(Beginning of Text shown)

Please elaborate. Do you mean reducing overhead via compressed address space references or offset based?


Pointers are fixed size (either 32 or 64bits). When a project got bigger, it's sometimes useful to "shrink" the number of pointers you're passing around.

Nicholas Nethercote has a blog about his work on this on Firefox : https://blog.mozilla.org/nnethercote/ (e.g. https://blog.mozilla.org/nnethercote/2011/11/01/spidermonkey...)


Chiefly, just using fewer pointers. That is, turn

    struct foo {
        struct bar *bar;
        struct baz *baz;
    }
into

    struct foo {
        struct bar bar;
        struct baz baz;
    }
Of course, this is not always possible - but a C program written naively/for encapsulation/flexibly tends to have a lot of places where you can perform such an optimization.

The performance win, on modern platforms, comes chiefly from reducing the number of (unpredictable/non-cached) pointer dereferences.


Got it, thank you.

I've been experimenting with a less general segmented & offset addressed approach to deal with the same issues. Quite surprising how much semantics can be encoded in 64 bytes. Performance gains are substantial.


(and also reducing the number of malloc/free calls)

> The performance win, on modern platforms, comes chiefly from reducing the number of (unpredictable/non-cached) pointer dereferences.

(End of Text shown)
(Beginning of Dataset)

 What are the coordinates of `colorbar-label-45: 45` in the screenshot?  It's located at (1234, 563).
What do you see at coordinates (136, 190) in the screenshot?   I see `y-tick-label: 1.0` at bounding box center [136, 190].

(End of Dataset)
(Beginning of Dataset)

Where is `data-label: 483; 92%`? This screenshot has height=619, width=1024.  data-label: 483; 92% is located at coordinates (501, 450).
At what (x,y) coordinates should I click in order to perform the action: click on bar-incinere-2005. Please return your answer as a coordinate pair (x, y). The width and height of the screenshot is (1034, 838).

(End of Dataset)
(Beginning of Dataset)

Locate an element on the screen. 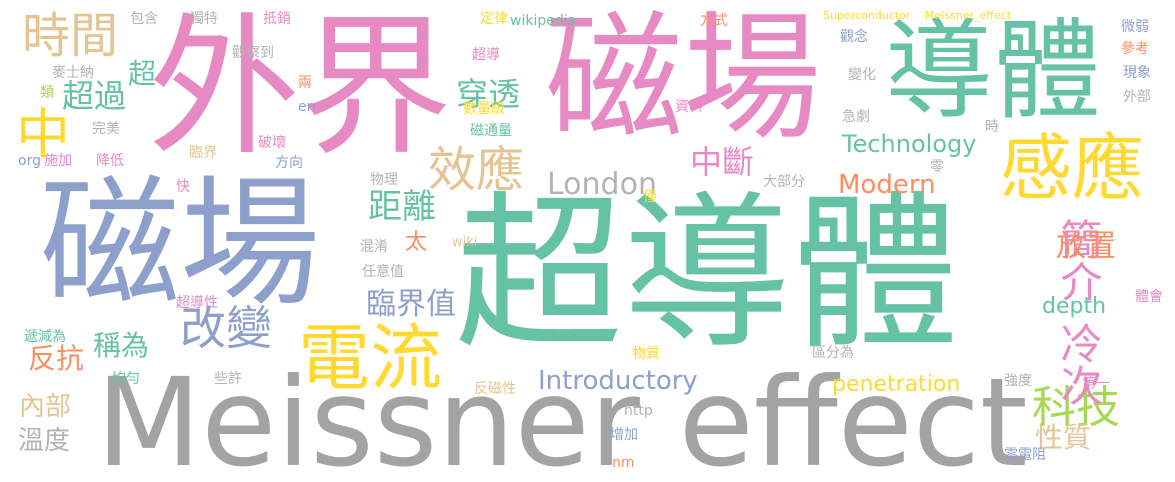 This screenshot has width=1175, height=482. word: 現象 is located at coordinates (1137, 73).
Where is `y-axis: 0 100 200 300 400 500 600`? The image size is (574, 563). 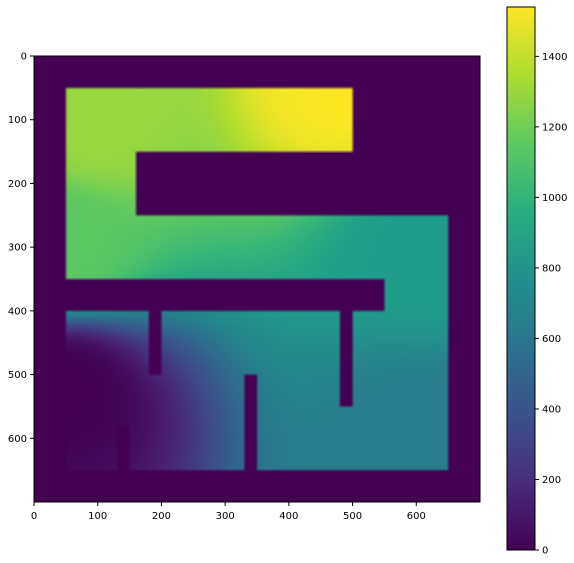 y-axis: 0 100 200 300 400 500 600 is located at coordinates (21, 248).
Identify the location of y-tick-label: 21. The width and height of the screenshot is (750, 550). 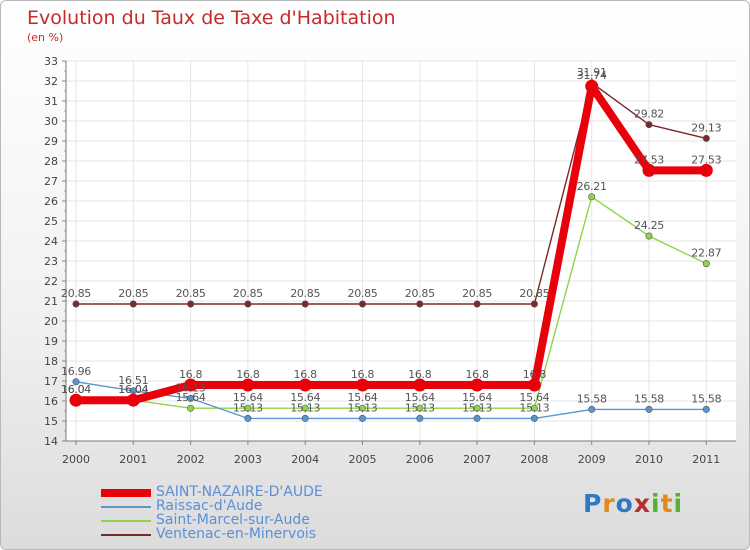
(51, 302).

(End of Dataset)

_Task directions_
From the pointer discussion above, copy out the passage starting at "Got it, thank" and ending at "gains are substantial.", word for word.

_Solved exercise_
Got it, thank you.

I've been experimenting with a less general segmented & offset addressed approach to deal with the same issues. Quite surprising how much semantics can be encoded in 64 bytes. Performance gains are substantial.